• _Task objective_
Retype every one of the following lines word for word, without changing anything.

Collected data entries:
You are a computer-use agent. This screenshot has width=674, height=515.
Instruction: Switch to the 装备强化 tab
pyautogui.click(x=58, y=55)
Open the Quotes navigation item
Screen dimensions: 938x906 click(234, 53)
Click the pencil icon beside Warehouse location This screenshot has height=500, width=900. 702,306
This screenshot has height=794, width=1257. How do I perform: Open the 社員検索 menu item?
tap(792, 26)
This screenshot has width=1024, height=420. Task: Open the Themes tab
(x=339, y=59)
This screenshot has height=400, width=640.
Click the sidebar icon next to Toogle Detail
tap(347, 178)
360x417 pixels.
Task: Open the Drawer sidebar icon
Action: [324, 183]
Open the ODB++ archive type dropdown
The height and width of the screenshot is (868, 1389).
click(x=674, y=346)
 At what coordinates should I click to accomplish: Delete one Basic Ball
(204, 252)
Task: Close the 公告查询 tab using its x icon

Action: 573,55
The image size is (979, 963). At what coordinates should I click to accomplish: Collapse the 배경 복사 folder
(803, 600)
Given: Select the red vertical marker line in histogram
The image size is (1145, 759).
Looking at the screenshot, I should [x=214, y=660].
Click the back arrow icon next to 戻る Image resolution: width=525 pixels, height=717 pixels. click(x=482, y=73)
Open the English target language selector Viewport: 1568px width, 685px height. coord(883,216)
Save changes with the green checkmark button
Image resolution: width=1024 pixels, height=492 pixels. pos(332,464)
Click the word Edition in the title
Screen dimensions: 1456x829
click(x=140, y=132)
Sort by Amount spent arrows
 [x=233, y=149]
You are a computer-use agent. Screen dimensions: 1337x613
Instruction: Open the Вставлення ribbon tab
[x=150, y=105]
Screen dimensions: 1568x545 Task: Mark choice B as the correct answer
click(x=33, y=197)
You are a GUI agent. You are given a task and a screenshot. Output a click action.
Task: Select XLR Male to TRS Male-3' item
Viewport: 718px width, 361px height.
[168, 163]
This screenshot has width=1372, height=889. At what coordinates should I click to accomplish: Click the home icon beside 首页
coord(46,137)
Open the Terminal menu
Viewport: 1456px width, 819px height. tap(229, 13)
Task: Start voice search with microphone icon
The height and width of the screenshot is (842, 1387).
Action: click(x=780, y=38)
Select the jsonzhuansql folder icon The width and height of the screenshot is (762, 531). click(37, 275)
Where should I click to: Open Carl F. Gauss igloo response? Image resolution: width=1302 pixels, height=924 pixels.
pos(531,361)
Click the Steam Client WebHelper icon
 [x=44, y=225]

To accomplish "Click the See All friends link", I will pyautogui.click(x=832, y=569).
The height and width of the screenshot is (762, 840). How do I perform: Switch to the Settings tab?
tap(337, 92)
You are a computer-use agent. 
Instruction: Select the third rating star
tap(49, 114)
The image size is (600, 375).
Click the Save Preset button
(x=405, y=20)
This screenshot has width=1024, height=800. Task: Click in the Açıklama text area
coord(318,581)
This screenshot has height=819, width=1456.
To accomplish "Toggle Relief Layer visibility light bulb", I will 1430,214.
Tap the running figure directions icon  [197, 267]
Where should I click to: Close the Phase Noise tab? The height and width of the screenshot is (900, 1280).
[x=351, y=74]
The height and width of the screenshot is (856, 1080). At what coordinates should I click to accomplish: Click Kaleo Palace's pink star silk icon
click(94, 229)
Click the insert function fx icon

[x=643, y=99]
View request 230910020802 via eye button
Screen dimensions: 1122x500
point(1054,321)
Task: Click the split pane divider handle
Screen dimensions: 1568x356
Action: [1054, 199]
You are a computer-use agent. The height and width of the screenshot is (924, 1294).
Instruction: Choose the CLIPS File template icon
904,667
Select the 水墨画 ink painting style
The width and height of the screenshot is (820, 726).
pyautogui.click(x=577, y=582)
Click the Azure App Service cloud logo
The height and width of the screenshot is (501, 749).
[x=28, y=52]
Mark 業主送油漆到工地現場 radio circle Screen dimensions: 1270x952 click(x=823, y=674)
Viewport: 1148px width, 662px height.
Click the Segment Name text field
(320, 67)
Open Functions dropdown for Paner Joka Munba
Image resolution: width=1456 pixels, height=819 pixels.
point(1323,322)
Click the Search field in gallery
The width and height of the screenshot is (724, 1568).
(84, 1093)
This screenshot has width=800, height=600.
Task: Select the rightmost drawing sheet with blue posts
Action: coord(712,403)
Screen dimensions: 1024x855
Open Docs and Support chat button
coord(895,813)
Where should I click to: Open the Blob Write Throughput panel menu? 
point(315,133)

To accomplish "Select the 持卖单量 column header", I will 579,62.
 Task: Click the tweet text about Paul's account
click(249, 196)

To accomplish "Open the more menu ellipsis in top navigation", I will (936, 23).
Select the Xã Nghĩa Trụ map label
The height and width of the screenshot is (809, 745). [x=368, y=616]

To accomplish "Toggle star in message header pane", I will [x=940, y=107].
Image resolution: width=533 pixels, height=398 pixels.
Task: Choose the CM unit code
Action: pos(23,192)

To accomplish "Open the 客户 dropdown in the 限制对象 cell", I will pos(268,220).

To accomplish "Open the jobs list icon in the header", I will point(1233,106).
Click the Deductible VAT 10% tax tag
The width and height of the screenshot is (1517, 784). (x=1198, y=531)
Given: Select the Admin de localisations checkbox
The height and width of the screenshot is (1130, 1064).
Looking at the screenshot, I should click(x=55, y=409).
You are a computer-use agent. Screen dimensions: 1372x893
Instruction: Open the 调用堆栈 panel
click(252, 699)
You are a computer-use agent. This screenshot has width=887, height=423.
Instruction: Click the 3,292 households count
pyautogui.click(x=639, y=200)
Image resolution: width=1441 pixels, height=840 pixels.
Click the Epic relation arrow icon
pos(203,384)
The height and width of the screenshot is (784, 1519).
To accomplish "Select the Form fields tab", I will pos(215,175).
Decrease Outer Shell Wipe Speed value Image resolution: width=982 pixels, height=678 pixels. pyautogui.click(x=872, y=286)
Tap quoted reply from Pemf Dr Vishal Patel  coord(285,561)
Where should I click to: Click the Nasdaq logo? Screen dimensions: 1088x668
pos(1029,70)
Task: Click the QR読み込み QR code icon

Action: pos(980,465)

• _The reply_
You are a computer-use agent. This screenshot has width=674, height=515.
Instruction: Switch to the 装备强化 tab
pyautogui.click(x=58, y=55)
Open the Quotes navigation item
Screen dimensions: 938x906 click(234, 53)
Click the pencil icon beside Warehouse location This screenshot has height=500, width=900. 702,306
This screenshot has height=794, width=1257. How do I perform: Open the 社員検索 menu item?
tap(792, 26)
This screenshot has width=1024, height=420. Task: Open the Themes tab
(x=339, y=59)
This screenshot has height=400, width=640.
Click the sidebar icon next to Toogle Detail
tap(347, 178)
360x417 pixels.
Task: Open the Drawer sidebar icon
Action: [324, 183]
Open the ODB++ archive type dropdown
The height and width of the screenshot is (868, 1389).
click(x=674, y=346)
 At what coordinates should I click to accomplish: Delete one Basic Ball
(204, 252)
Task: Close the 公告查询 tab using its x icon

Action: 573,55
The image size is (979, 963). At what coordinates should I click to accomplish: Collapse the 배경 복사 folder
(803, 600)
Given: Select the red vertical marker line in histogram
The image size is (1145, 759).
Looking at the screenshot, I should [x=214, y=660].
Click the back arrow icon next to 戻る Image resolution: width=525 pixels, height=717 pixels. click(x=482, y=73)
Open the English target language selector Viewport: 1568px width, 685px height. coord(883,216)
Save changes with the green checkmark button
Image resolution: width=1024 pixels, height=492 pixels. pos(332,464)
Click the word Edition in the title
Screen dimensions: 1456x829
click(x=140, y=132)
Sort by Amount spent arrows
 [x=233, y=149]
You are a computer-use agent. Screen dimensions: 1337x613
Instruction: Open the Вставлення ribbon tab
[x=150, y=105]
Screen dimensions: 1568x545 Task: Mark choice B as the correct answer
click(x=33, y=197)
You are a GUI agent. You are given a task and a screenshot. Output a click action.
Task: Select XLR Male to TRS Male-3' item
Viewport: 718px width, 361px height.
[168, 163]
This screenshot has width=1372, height=889. At what coordinates should I click to accomplish: Click the home icon beside 首页
coord(46,137)
Open the Terminal menu
Viewport: 1456px width, 819px height. tap(229, 13)
Task: Start voice search with microphone icon
The height and width of the screenshot is (842, 1387).
Action: click(x=780, y=38)
Select the jsonzhuansql folder icon The width and height of the screenshot is (762, 531). click(37, 275)
Where should I click to: Open Carl F. Gauss igloo response? Image resolution: width=1302 pixels, height=924 pixels.
pos(531,361)
Click the Steam Client WebHelper icon
 [x=44, y=225]

To accomplish "Click the See All friends link", I will pyautogui.click(x=832, y=569).
The height and width of the screenshot is (762, 840). How do I perform: Switch to the Settings tab?
tap(337, 92)
You are a computer-use agent. 
Instruction: Select the third rating star
tap(49, 114)
The image size is (600, 375).
Click the Save Preset button
(x=405, y=20)
This screenshot has width=1024, height=800. Task: Click in the Açıklama text area
coord(318,581)
This screenshot has height=819, width=1456.
To accomplish "Toggle Relief Layer visibility light bulb", I will 1430,214.
Tap the running figure directions icon  [197, 267]
Where should I click to: Close the Phase Noise tab? The height and width of the screenshot is (900, 1280).
[x=351, y=74]
The height and width of the screenshot is (856, 1080). At what coordinates should I click to accomplish: Click Kaleo Palace's pink star silk icon
click(94, 229)
Click the insert function fx icon

[x=643, y=99]
View request 230910020802 via eye button
Screen dimensions: 1122x500
point(1054,321)
Task: Click the split pane divider handle
Screen dimensions: 1568x356
Action: [1054, 199]
You are a computer-use agent. The height and width of the screenshot is (924, 1294).
Instruction: Choose the CLIPS File template icon
904,667
Select the 水墨画 ink painting style
The width and height of the screenshot is (820, 726).
pyautogui.click(x=577, y=582)
Click the Azure App Service cloud logo
The height and width of the screenshot is (501, 749).
[x=28, y=52]
Mark 業主送油漆到工地現場 radio circle Screen dimensions: 1270x952 click(x=823, y=674)
Viewport: 1148px width, 662px height.
Click the Segment Name text field
(320, 67)
Open Functions dropdown for Paner Joka Munba
Image resolution: width=1456 pixels, height=819 pixels.
point(1323,322)
Click the Search field in gallery
The width and height of the screenshot is (724, 1568).
(84, 1093)
This screenshot has width=800, height=600.
Task: Select the rightmost drawing sheet with blue posts
Action: coord(712,403)
Screen dimensions: 1024x855
Open Docs and Support chat button
coord(895,813)
Where should I click to: Open the Blob Write Throughput panel menu? 
point(315,133)

To accomplish "Select the 持卖单量 column header", I will 579,62.
 Task: Click the tweet text about Paul's account
click(249, 196)

To accomplish "Open the more menu ellipsis in top navigation", I will (936, 23).
Select the Xã Nghĩa Trụ map label
The height and width of the screenshot is (809, 745). [x=368, y=616]

To accomplish "Toggle star in message header pane", I will [x=940, y=107].
Image resolution: width=533 pixels, height=398 pixels.
Task: Choose the CM unit code
Action: pos(23,192)

To accomplish "Open the 客户 dropdown in the 限制对象 cell", I will pos(268,220).

To accomplish "Open the jobs list icon in the header", I will point(1233,106).
Click the Deductible VAT 10% tax tag
The width and height of the screenshot is (1517, 784). (x=1198, y=531)
Given: Select the Admin de localisations checkbox
The height and width of the screenshot is (1130, 1064).
Looking at the screenshot, I should click(x=55, y=409).
You are a computer-use agent. Screen dimensions: 1372x893
Instruction: Open the 调用堆栈 panel
click(252, 699)
You are a computer-use agent. This screenshot has width=887, height=423.
Instruction: Click the 3,292 households count
pyautogui.click(x=639, y=200)
Image resolution: width=1441 pixels, height=840 pixels.
Click the Epic relation arrow icon
pos(203,384)
The height and width of the screenshot is (784, 1519).
To accomplish "Select the Form fields tab", I will pos(215,175).
Decrease Outer Shell Wipe Speed value Image resolution: width=982 pixels, height=678 pixels. pyautogui.click(x=872, y=286)
Tap quoted reply from Pemf Dr Vishal Patel  coord(285,561)
Where should I click to: Click the Nasdaq logo? Screen dimensions: 1088x668
pos(1029,70)
Task: Click the QR読み込み QR code icon

Action: pos(980,465)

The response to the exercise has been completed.